I began writing about the IoT over a decade ago. Motes, sensors, and tiny processors are affixed to products, monitoring their condition, coordinating repair, and adjusting on-the-fly. Inventory solutions can find your keys, I wrote, and monitoring solutions can water your lawn. Health solutions can prevent heart attacks.
Intel is now focusing heavily on IoT, showing retail solutions that can measure customers for clothes at a glance and track clothes in stores. It’s already 4% of the company’s turnover. A computer-on-a-chip called Curie is being shown at fashion shows, used for health monitoring and CGI displays that take place around clothes. Intel's IoT technology helped transform Lady Gaga into the late David Bowie during the recent Grammy Awards telecast.
But that’s the flash end of the business. The big money is in industry, in turning an Inventory of Things into an Inventory of Systems that can control refineries, collect big data that can be used to improve production and prevent accidents. IDC now sees this as a $1.7 trillion market within five years.

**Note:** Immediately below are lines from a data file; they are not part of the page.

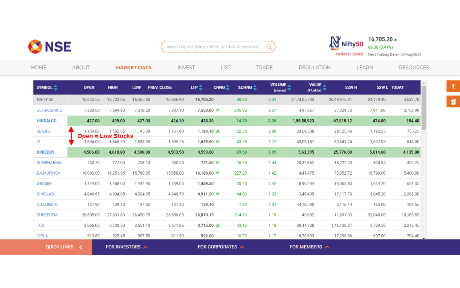Screen dimensions: 460x288
Task: Click the CHNG column sort arrow
Action: tap(227, 87)
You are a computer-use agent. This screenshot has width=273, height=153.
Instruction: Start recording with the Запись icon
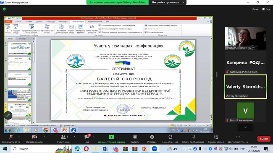pyautogui.click(x=135, y=137)
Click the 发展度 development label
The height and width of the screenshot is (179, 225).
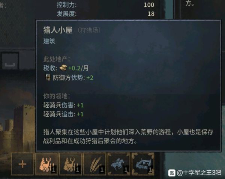[67, 14]
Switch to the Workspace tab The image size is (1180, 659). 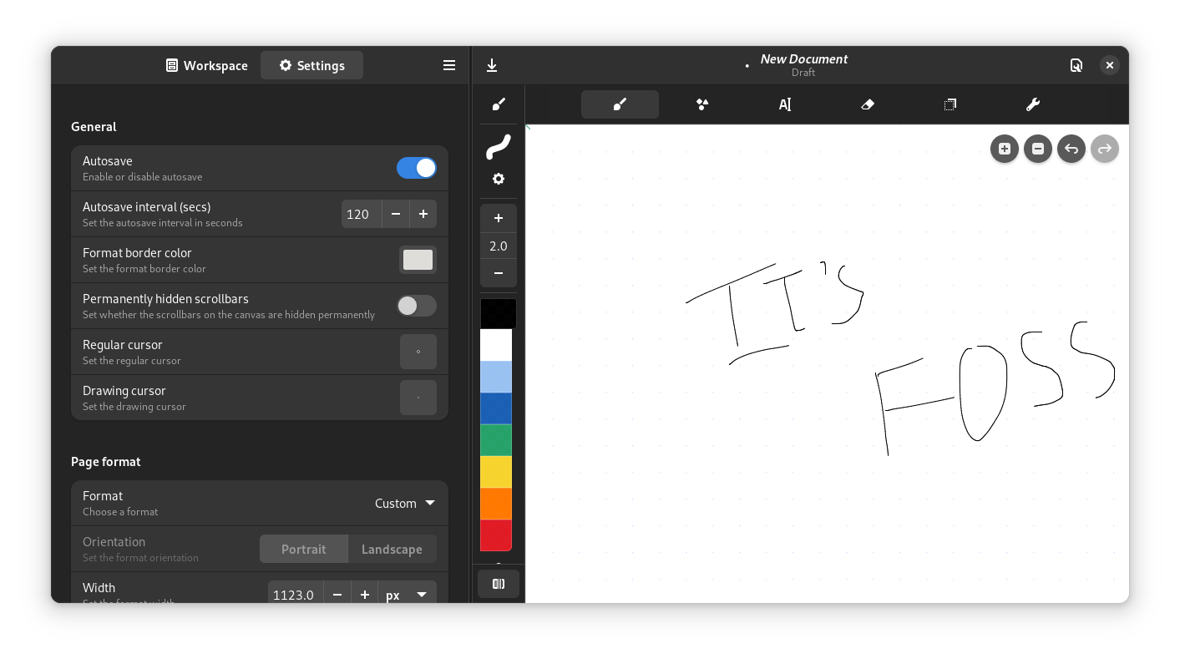(x=206, y=65)

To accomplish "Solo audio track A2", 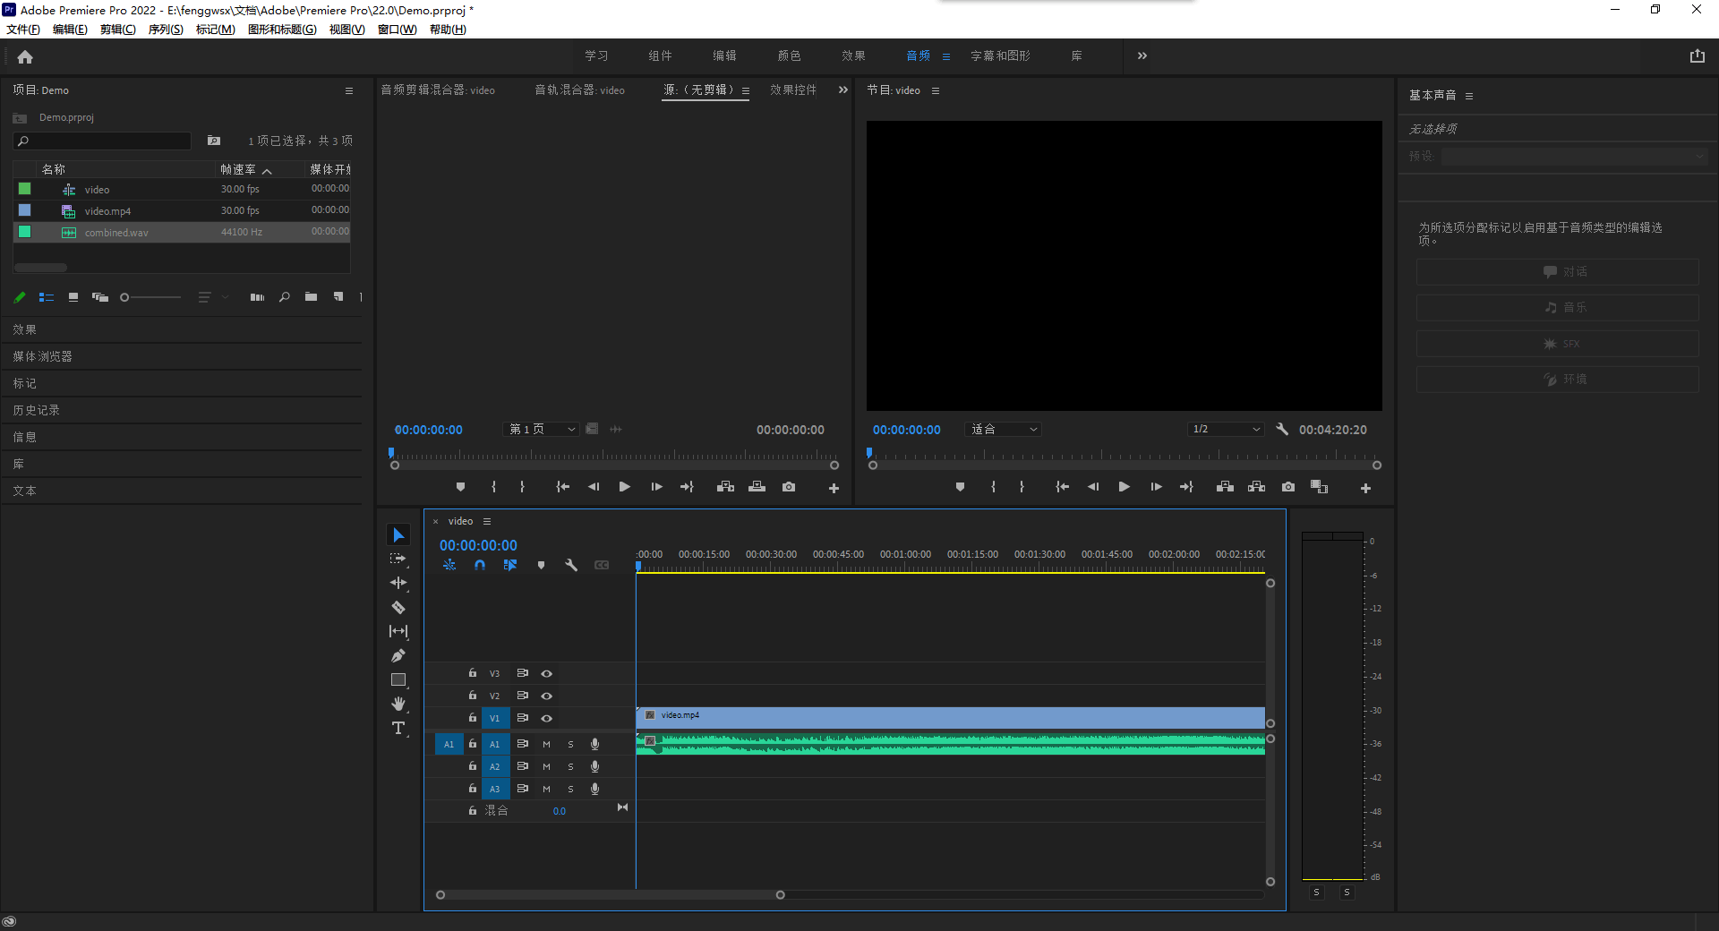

Standards are going to be vital in the IoT, to enable interoperability, and Intel is busy creating and negotiating such standards with software companies as well as carriers. Lacking Americans’ concerns about privacy, and having acquired many factories as western companies sought cheap labor, Asian companies represent the hot end of the market. That’s one reason why U.S. investors remain cool to the concept.
Thus none of this has yet hit Intel stock, which is down almost 17% over the last year as PC sales have slowed and the company’s efforts in mobile have continued to flounder. But no chip company has Intel’s financial strength, profits averaging 25% on roughly $15 billion in sales each quarter, cash flow averaging over $15 billion per year, a balance sheet showing over $100 billion in assets and long-term debt that could be instantly repaid, in a crunch, with the cash and short-term instruments at hand.
It’s not often that an investor gets a chance to get in on the “ground floor” of something while at the same time buy a 3.6% yield that is covered by net income three times. It’s not often you can buy a stock with a Price/Earnings multiple below the market, that has both safety and leadership in an area that is about to explode. But that is what Intel is looking at, today.
Things with intelligence are becoming parts of intelligent systems, and Intel is ahead of the pack facing this opportunity, with plenty of financial strength to lead for the long haul. You don’t get better investment opportunities than that.